None of this is even close to perfect. The more I was writing, the more flaws I found. What else can we do?
The third problem is online platforms which can allow adults to bypass any of the above checks and directly access vulnerable students.
You can try to keep students off these platforms
You can put in systems to keep unvetted adults off these platforms
You can use platforms that allow for complete content moderation and surveillance - team slacks allow for this.
I don’t know other options than these or how you’d even enforce these given the breadth of this program and the nature of the social internet. Plus these platforms (including this one) have value to the FIRST experience in terms of creating connections and facilitating education.
Certainly. And there’s evidently a problem here, but there is also a greater problem on the internet outside of this community. Adults prey on children in every corner of the internet.

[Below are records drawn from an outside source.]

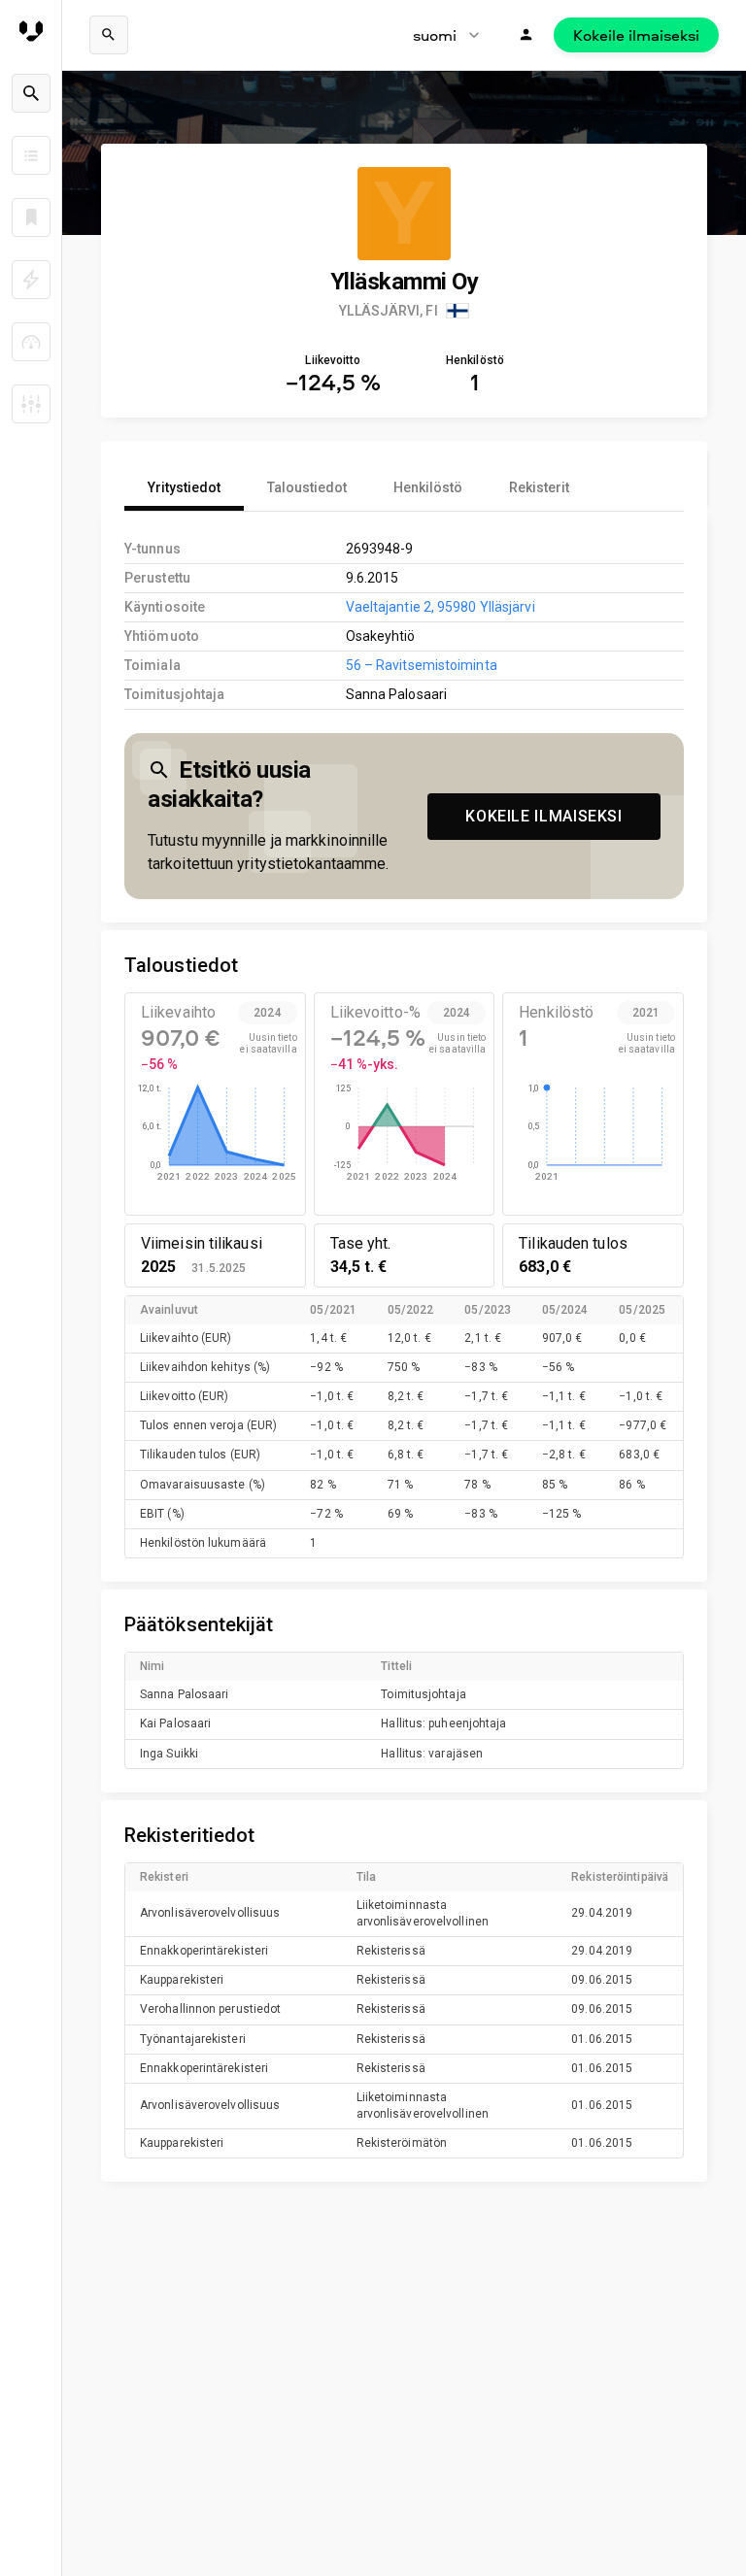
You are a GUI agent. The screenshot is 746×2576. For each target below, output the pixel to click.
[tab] (184, 487)
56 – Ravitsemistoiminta (421, 665)
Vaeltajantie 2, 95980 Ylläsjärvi (440, 607)
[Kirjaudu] (526, 35)
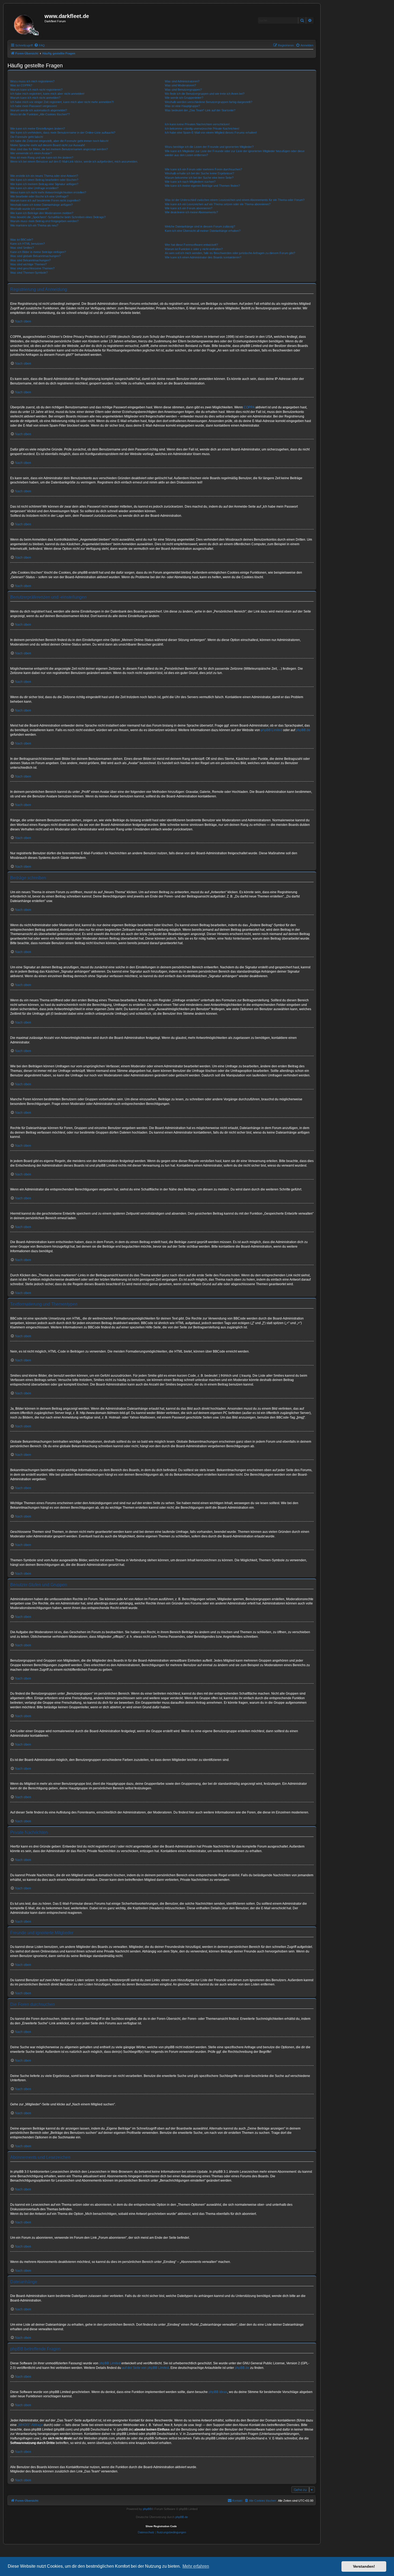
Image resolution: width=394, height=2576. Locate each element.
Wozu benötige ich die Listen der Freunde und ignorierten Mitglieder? (209, 146)
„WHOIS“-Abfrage (30, 2425)
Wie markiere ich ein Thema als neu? (34, 225)
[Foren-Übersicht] (26, 23)
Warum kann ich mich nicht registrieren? (36, 89)
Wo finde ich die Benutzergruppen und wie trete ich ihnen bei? (204, 93)
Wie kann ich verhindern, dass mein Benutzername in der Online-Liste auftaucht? (62, 132)
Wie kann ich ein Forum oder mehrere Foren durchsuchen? (203, 169)
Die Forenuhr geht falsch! (26, 136)
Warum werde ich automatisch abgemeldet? (38, 110)
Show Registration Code (161, 2526)
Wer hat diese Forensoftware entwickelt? (191, 244)
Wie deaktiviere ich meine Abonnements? (191, 212)
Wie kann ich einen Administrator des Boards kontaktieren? (203, 257)
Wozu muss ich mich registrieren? (32, 81)
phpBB (147, 2509)
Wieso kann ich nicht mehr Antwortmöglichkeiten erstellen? (48, 192)
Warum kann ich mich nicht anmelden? (35, 97)
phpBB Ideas (218, 2392)
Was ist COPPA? (21, 85)
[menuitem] (39, 45)
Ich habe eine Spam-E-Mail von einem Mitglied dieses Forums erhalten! (211, 132)
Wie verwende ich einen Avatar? (31, 153)
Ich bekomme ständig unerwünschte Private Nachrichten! (202, 128)
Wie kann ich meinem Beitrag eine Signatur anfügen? (44, 184)
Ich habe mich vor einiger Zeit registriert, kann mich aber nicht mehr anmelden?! (62, 102)
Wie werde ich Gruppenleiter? (184, 97)
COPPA (249, 407)
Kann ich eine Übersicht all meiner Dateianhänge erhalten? (202, 230)
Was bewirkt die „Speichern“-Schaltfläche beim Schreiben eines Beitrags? (58, 217)
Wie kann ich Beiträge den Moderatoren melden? (41, 213)
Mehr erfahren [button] (196, 2566)
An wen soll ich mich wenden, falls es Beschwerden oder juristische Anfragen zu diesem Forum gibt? (230, 253)
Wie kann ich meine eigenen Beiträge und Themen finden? (202, 185)
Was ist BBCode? (21, 239)
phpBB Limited (271, 730)
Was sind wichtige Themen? (28, 264)
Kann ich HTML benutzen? (27, 243)
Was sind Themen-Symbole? (29, 272)
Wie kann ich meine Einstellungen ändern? (37, 128)
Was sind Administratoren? (182, 81)
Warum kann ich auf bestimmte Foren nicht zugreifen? (45, 200)
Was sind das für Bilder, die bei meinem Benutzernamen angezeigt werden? (59, 149)
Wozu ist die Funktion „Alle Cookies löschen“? (40, 114)
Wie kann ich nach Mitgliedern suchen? (190, 181)
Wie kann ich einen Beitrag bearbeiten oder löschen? (44, 179)
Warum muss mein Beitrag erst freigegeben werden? (44, 221)
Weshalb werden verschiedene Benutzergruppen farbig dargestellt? (208, 102)
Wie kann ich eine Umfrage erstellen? (34, 188)
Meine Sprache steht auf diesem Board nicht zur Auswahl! (47, 145)
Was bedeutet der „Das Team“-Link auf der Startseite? (200, 110)
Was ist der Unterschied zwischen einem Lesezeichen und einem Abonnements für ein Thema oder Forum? (234, 199)
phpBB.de (303, 730)
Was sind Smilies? (22, 247)
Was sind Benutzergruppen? (183, 89)
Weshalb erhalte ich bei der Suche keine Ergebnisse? (199, 173)
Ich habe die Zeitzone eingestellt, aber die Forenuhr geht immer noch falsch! (59, 140)
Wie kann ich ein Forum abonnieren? (188, 208)
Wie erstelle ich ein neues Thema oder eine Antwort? (44, 175)
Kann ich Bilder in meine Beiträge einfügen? (38, 252)
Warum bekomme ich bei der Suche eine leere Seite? (199, 177)
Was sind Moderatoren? (180, 85)
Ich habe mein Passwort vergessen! (33, 106)
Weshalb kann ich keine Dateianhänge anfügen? (41, 204)
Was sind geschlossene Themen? (32, 268)
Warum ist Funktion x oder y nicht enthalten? (194, 249)
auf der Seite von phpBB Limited (145, 2368)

That’s not to say we shouldn’t do everything in our power to try to stop it here, but it’s not a unique problem, and one a lot of people have been trying to solve for a long time.
Team Slacks can also have issues. I’ve had female team members direct message me with no other mentors involved on the message. In those cases, I’m usually working to add another mentor to the conversation.

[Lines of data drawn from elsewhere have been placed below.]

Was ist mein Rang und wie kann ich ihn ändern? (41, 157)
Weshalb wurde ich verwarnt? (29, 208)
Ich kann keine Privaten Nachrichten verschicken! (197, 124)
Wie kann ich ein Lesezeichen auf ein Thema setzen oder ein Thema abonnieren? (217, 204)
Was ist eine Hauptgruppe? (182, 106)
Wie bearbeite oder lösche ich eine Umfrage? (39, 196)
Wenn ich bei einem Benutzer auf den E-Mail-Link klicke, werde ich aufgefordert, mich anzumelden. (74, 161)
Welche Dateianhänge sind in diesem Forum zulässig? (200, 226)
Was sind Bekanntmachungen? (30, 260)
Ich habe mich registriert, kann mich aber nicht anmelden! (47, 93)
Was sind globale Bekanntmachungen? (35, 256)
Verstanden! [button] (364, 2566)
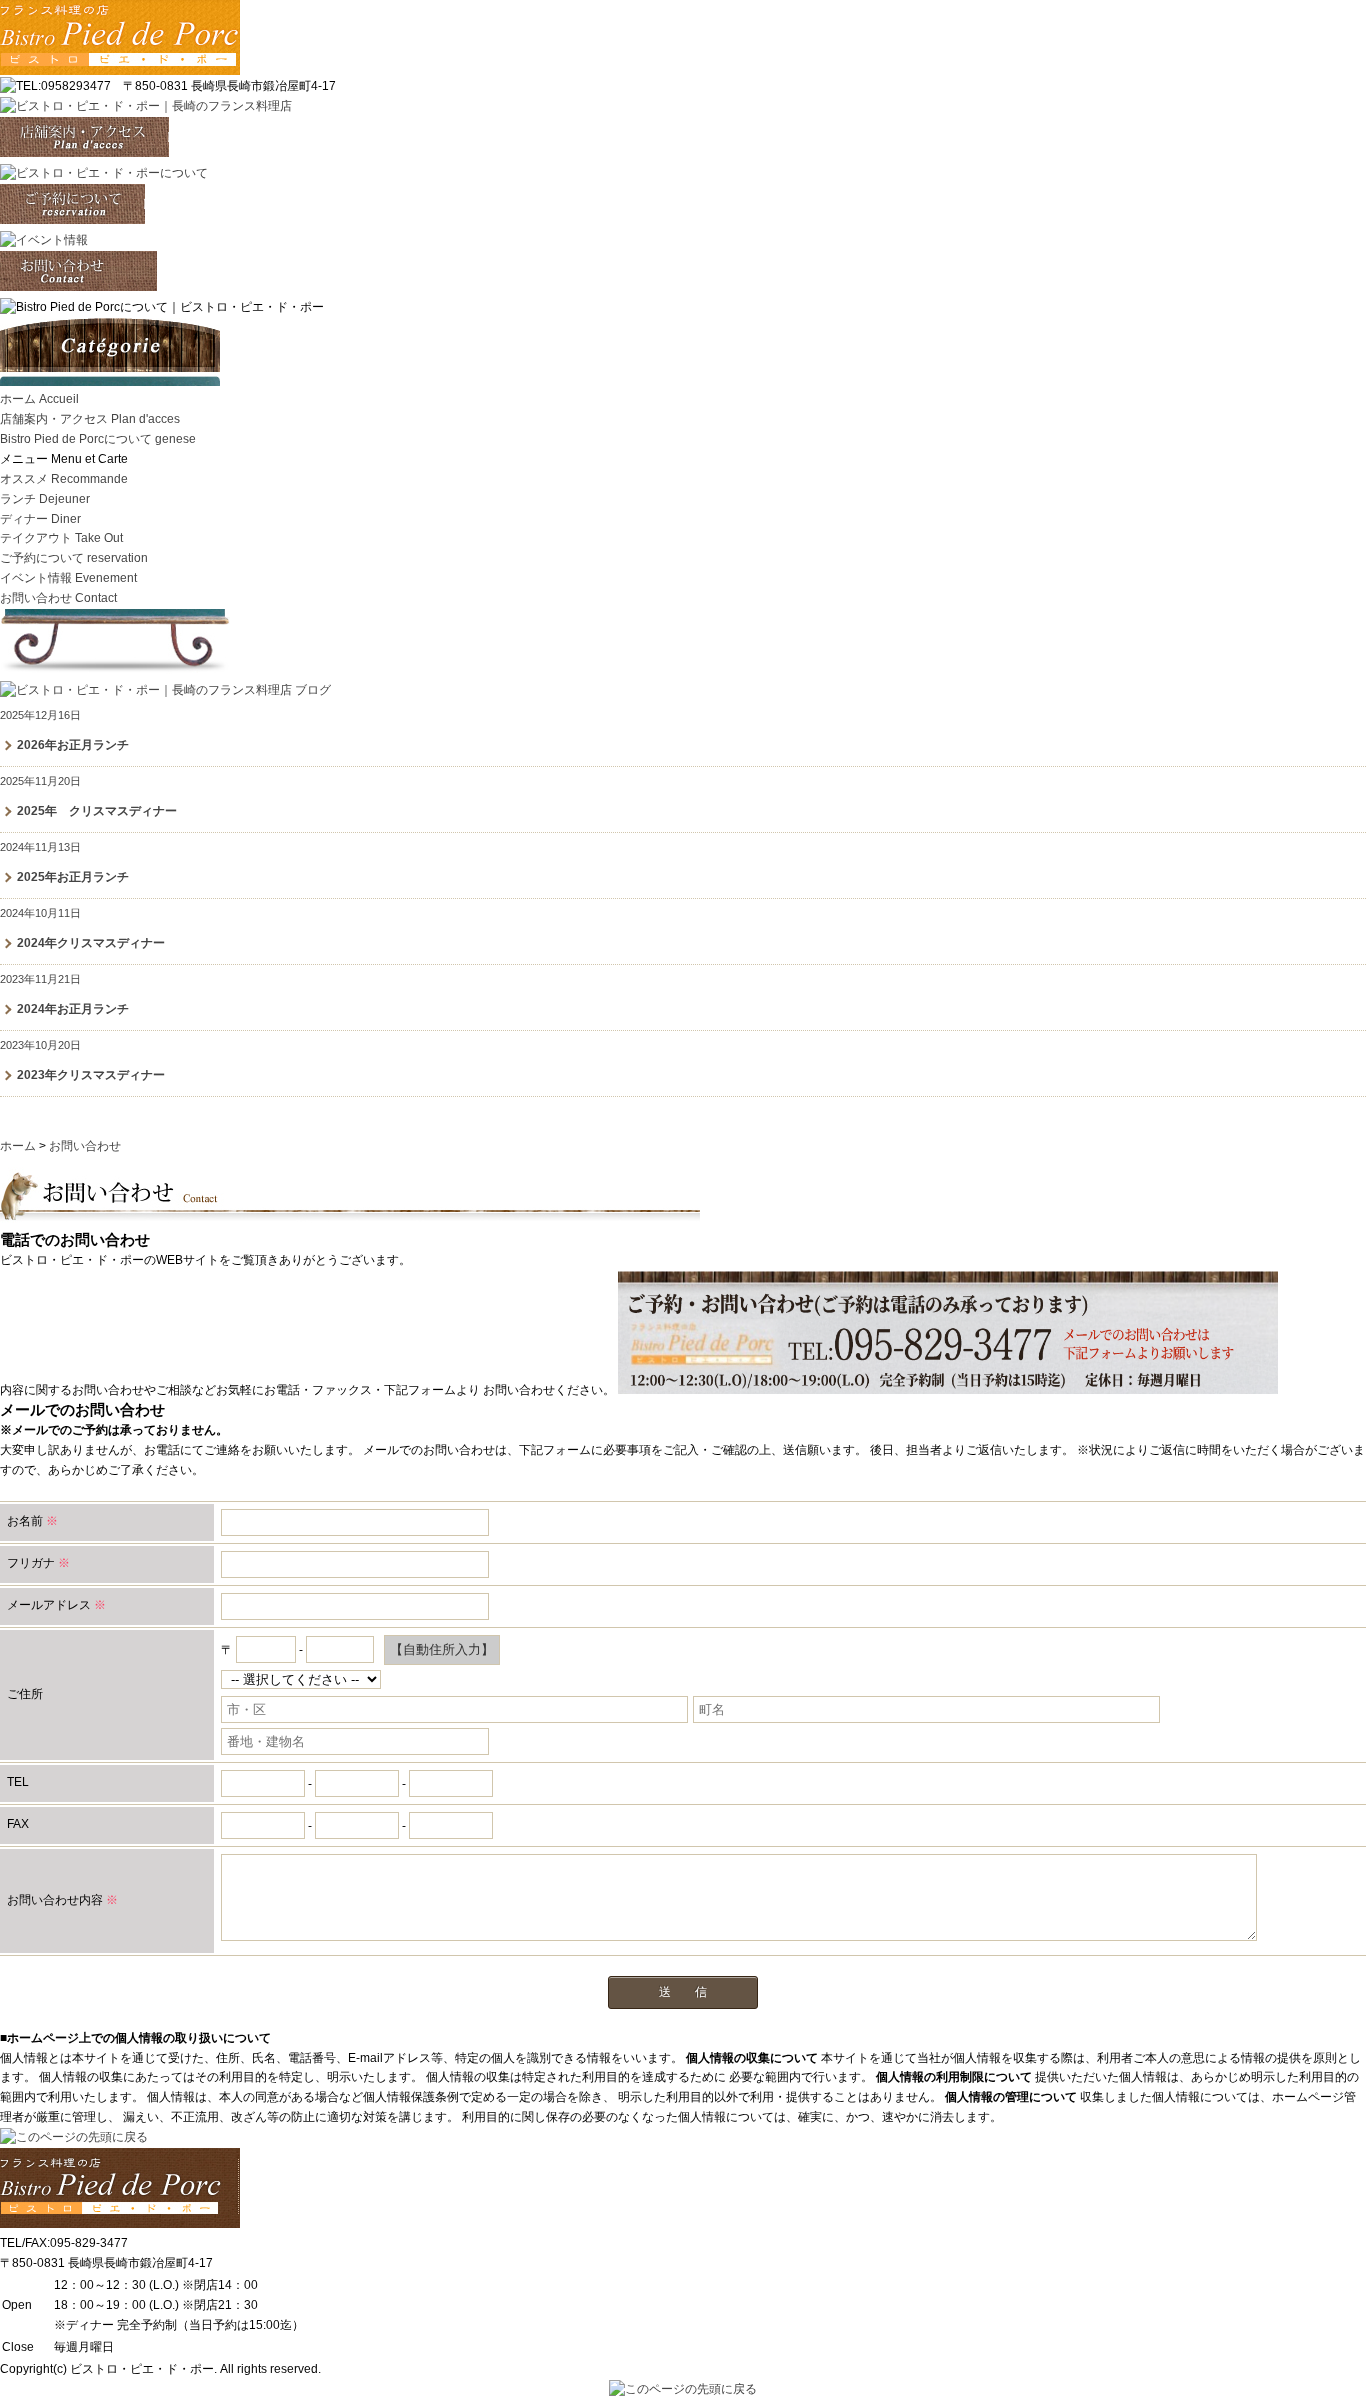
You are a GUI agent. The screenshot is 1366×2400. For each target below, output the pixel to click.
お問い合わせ (58, 598)
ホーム (39, 399)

One thing to be aware of: Know who the Mandatory Reporters (MR) are on your team/in your team’s sponsoring organization. If a team member approaches you with a concern and you aren’t one–and the MR isn’t the target–then you may need to direct the student to the MR, or to a local one. In CA, if an MR doesn’t say anything they’re in a pile of trouble; if they do their job properly then the person who needs to be dealt with is in a bigger pile of trouble!
This might be seen as me excusing inaction on this, and I do not want that to be the case. Still, it is worth pointing out the following:
In the US, children are functionally allowed to access the internet with limited oversight from their parents at the age of 13, likely before they are ever on an FRC team
These online platforms might have some loose affiliation with the activities on a FIRST team, but in the case of a student participating in a space like a Discord server, they are likely happening well outside of team oversight and potentially even without knowledge of an adult affiliated with the team. You can tell them to not participate, but you can’t monitor that which you cannot prove exists
In these cases, it is on the leading adults of teams, especially mandatory reporters and those in the driver’s seat on TIMS, to proactively engage in a discussion about what you said, Kevin. I do not think it needs to be much, or it needs to be heavy-handed in rules, enforcement, or delivery, but a concerted good faith effort to cover the bases with them annually and periodically within the season should be the expectation.